Any references about this compiler?


https://gcc.gnu.org/onlinedocs/gcc-4.7.4/gcc/Function-Attrib... and http://pasky.or.cz/dev/glibc/ifunc.c

look up the target attribute and the ifunc attribute--it's basically a way to compile multiple versions of a function for different targets in a single source file and then use the dynamic linker to determine which one to resolve at runtime. obvious use is for things like optimized memcpy implementations.


So, it's otherwise automatic, except I just have to write a selector routine that tries to decide the best performing routine to run at runtime and implementation for each individual case with varying hardware support.


You only need to go to all that trouble if you want high performance across a variety of machines. If you are merely after bragging rights or trying to satisfy someone else's requirement, the theory is that you can compile the exact same piece of high level code using different optimization targets, and the compiler will do all the work for you, providing maximum performance for each instruction set practically for free...

Even more practically, Agner has a typically excellent description of the strengths and weaknesses of the dispatch strategies used by different compilers in Section 13 (p. 122) here: http://www.agner.org/optimize/optimizing_cpp.pdf


Well, you can write that code that tries to decide, or you can let GCC emit that code for you: https://gcc.gnu.org/wiki/FunctionMultiVersioning

All you need to do is figure out what's the best version of that function to write for that target, and let GCC do the rest of the heavy lifting.

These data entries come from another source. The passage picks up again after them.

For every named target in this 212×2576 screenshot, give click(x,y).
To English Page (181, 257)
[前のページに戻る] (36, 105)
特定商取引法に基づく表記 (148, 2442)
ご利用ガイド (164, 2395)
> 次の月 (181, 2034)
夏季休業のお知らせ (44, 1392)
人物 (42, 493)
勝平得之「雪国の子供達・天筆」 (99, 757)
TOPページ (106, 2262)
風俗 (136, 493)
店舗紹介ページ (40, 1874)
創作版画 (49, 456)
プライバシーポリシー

icc does this, as an example. It got Intel into trouble because they changed the compiler at one point to use the slowest path on AMD processors.


I think that the SIMD instructions are well past the point of diminishing returns, both for the kinds of instructions provided and the width of the vectors. I'm more interested in how VT-d and TSX allow different software architectures, if and only if you can design your OS around the assumption that they're available. By only including them on select models, Intel's making them much less useful even for the customers who want to pay extra to have those features.


I used to write software rasterizers in a past life. AVX-512 is straight-up an observed 8x performance gain over SSE: a well-written software rasterizer is a very clever thread-scheduling algorithm wrapped around long lists of FMA-load/store sequences.

I know that ray-tracers, databases, and other 'big data' all gain equally-well from AVX-512. The IO-request depth on these new parts is such that, for ALU-heavy work, with good IO-spread, memory latency is completely hidden---fetch time is still ~250-300c, but you just no longer see it.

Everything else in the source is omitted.